The Columbus Dispatch

Affordable housing a concern

- By Tracy Jan

There is nowhere in this country where someone working a full-time minimum wage job could afford to rent a two-bedroom apartment, according to an annual report released Thursday documentin­g the gap between wages and the cost of rental housing.

Downsizing to a onebedroom will only get you so far on minimum wage. Such housing is affordable in only 12 counties located in Arizona, Oregon and Washington states, according to the report by the National Low Income Housing Coalition.

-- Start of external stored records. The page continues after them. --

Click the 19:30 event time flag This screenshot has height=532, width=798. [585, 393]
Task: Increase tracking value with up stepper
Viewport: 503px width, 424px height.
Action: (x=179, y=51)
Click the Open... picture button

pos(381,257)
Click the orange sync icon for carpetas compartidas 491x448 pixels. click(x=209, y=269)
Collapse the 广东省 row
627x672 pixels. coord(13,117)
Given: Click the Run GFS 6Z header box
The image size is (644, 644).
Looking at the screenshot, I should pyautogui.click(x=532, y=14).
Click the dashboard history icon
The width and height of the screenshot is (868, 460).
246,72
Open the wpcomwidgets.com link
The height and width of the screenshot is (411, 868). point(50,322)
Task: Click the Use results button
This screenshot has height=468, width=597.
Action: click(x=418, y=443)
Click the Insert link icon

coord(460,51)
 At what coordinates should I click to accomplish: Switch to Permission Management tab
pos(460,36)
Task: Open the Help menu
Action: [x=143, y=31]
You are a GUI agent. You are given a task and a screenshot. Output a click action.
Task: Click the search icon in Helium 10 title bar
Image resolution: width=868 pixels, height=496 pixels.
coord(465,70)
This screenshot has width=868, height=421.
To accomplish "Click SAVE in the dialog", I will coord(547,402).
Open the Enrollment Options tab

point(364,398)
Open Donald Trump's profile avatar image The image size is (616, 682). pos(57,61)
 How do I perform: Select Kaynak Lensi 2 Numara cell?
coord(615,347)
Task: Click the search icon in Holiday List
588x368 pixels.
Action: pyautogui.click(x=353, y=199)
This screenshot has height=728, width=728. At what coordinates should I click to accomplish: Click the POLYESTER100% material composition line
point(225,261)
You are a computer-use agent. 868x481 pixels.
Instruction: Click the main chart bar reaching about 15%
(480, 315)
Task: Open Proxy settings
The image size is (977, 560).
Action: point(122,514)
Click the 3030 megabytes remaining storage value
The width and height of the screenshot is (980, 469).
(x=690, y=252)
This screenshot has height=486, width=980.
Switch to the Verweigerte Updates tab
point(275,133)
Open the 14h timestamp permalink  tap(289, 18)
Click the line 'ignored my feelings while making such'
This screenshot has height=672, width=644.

You would have to earn $17.14 an hour, on average, to be able to afford a modest onebedroom apartment in a safe area without having to spend more than 30 percent of your income on housing. Make that $21.21 for a two-bedroom home — nearly three times the federal minimum wage of $7.25.

The report details how much a household must earn to be able to afford rent in every metropolit­an area and county in the country. Renters in the U.S. make, on average, $16.38 an hour.

The minimum hourly wage required to afford rent on a two-bedroom apartment, of course, depends on where you live — ranging from a low of $11.46 in some counties in Georgia to a high of $58.04 in the San Francisco Bay Area.

The most expensive state for housing is Hawaii, where workers would need to make $35.20 an hour to afford a two-bedroom apartment. They would need to make $33.58 in the District of Columbia, $30.92 in California, $28.27 in Maryland, and $28.08 in New York.

In the District of Columbia, where the hourly minimum wage is $12.50, a household — say a single parent — must earn $69,840 a year to be able to afford the fair market rent of $1,746 a month for a twobedroom apartment.

Someone making the federal minimum wage would need to work 117 hours a week — or nearly three full-time jobs — to be able to afford a two-bedroom apartment.

Many of the occupation­s projected to add the most jobs by 2024 pay too little to cover rent. These are customer service representa­tives, personal care aides, nursing assistants, home health aides, retail salespeopl­e, home health and food service workers who make, on average, between $10 and $16 an hour.

Those whose earnings put them below the federal poverty level cannot even afford the average cost of a one-bedroom apartment in any state. The national average rent is $892 a month for a modest one-bedroom apartment and $1,103 for a two-bedroom.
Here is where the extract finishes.